··· Exercise input ···
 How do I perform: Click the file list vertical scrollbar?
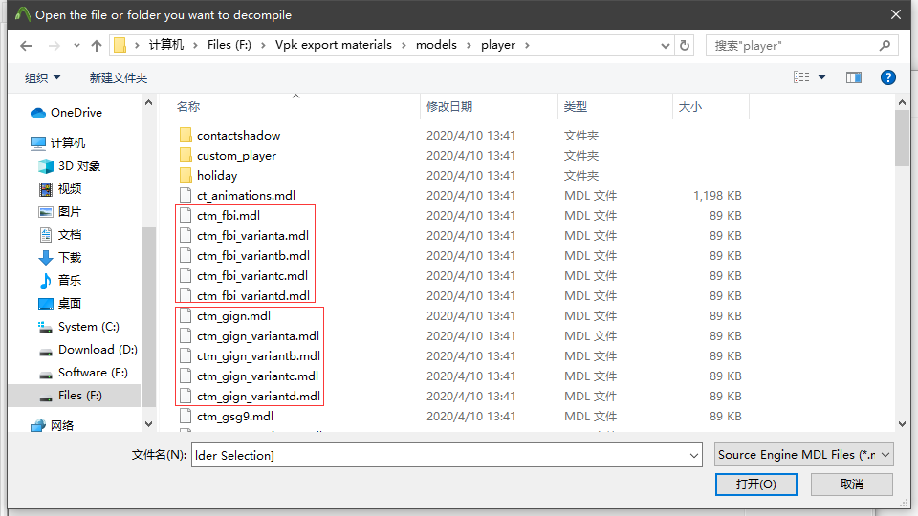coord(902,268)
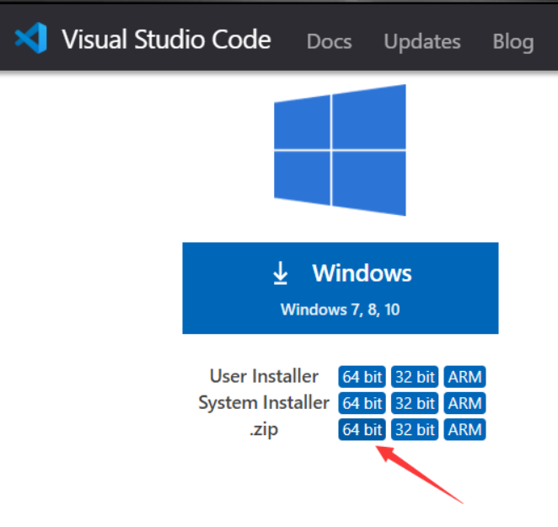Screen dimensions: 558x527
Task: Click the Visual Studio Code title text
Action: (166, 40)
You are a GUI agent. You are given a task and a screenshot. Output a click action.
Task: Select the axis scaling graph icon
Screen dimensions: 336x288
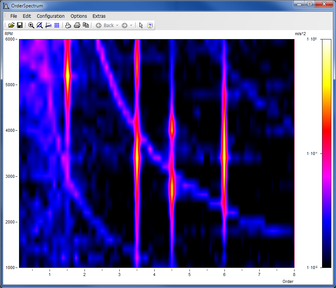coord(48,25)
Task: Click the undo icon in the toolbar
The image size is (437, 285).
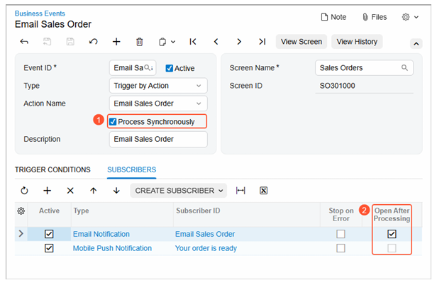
···
··· Exercise input ···
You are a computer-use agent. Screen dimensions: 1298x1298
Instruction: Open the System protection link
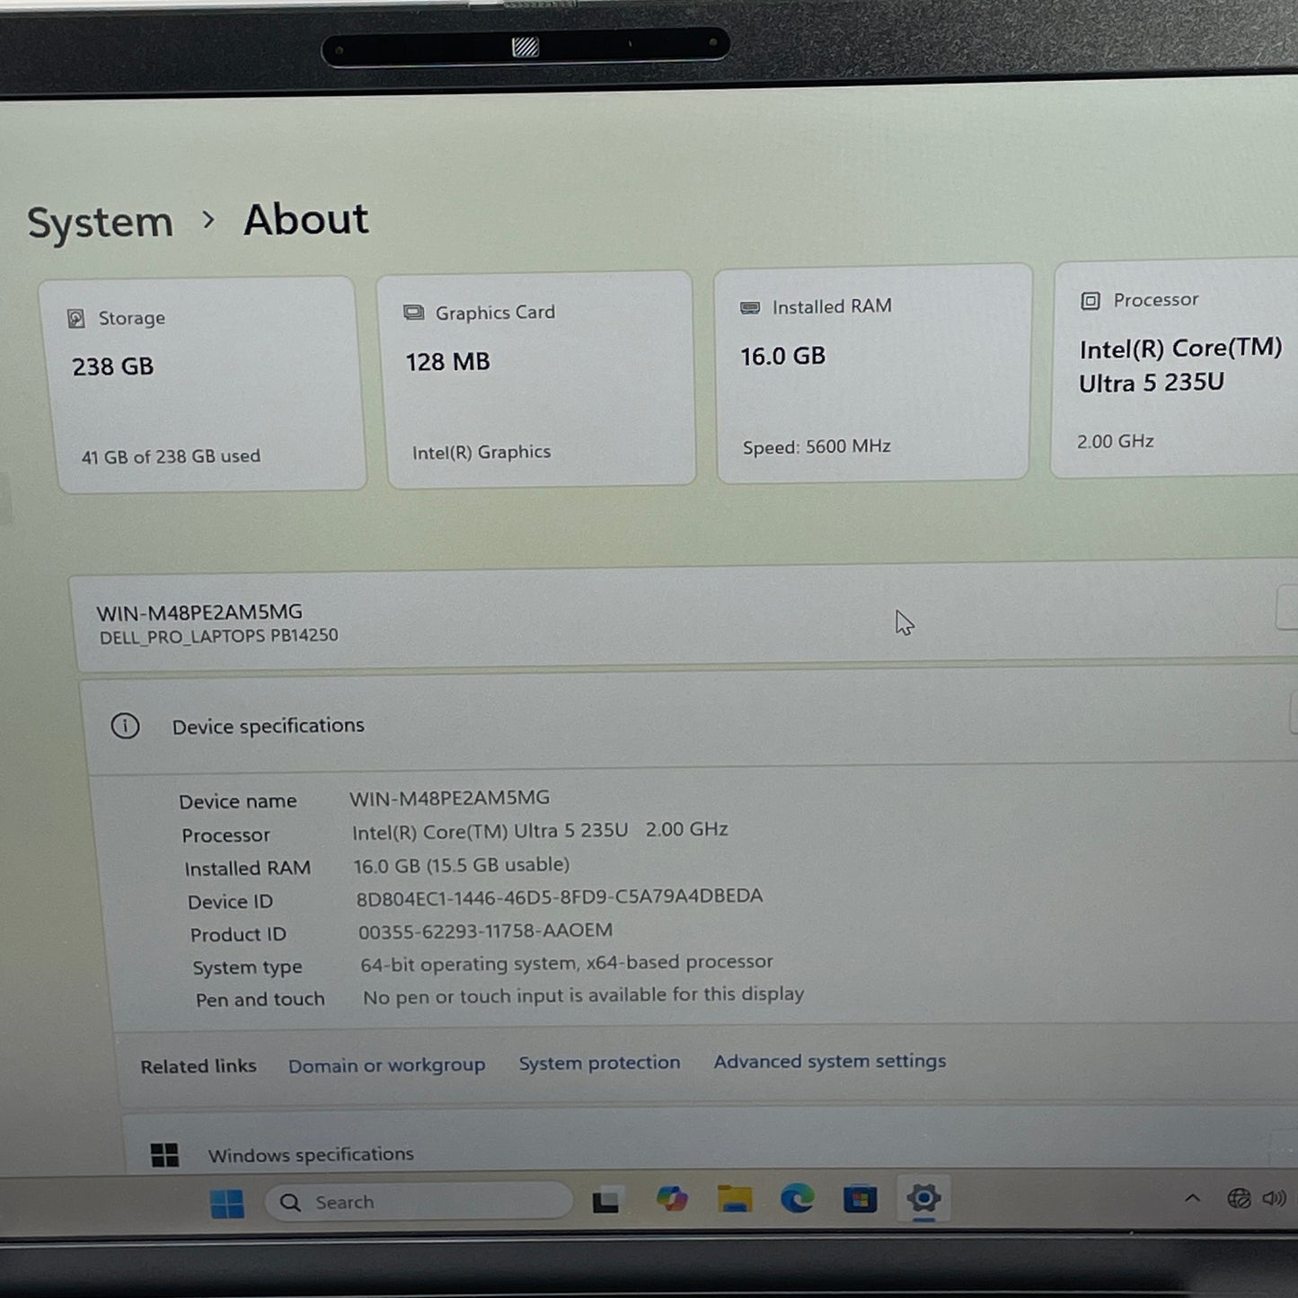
···
··· Exercise input ···
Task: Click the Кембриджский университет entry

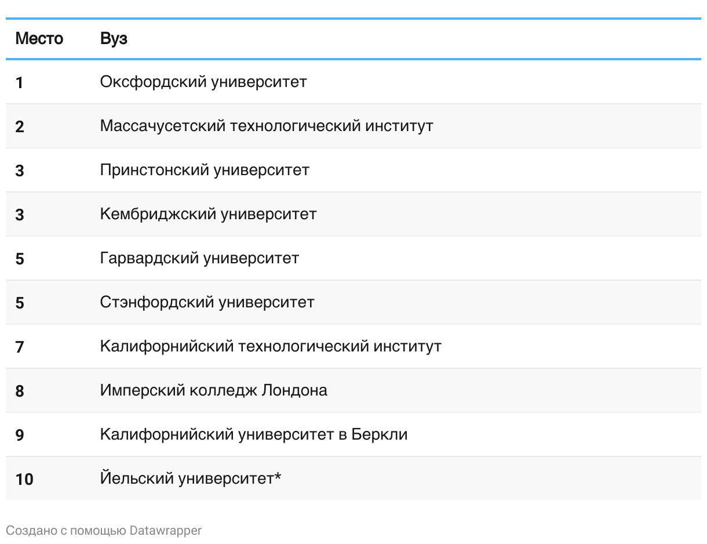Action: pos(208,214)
···
:: What is needed ::
Your answer must be the exact lines from the records above, from the one containing "How do I perform: Click" through the one containing "Task: Click the undo icon in the toolbar", both included, with every picture left out.

:: Answer space ::
 How do I perform: Click the file list vertical scrollbar?
coord(902,268)
Screen dimensions: 558x527
Task: Click the Visual Studio Code title text
Action: (166, 40)
You are a GUI agent. You are given a task and a screenshot. Output a click action.
Task: Select the axis scaling graph icon
Screen dimensions: 336x288
coord(48,25)
Task: Click the undo icon in the toolbar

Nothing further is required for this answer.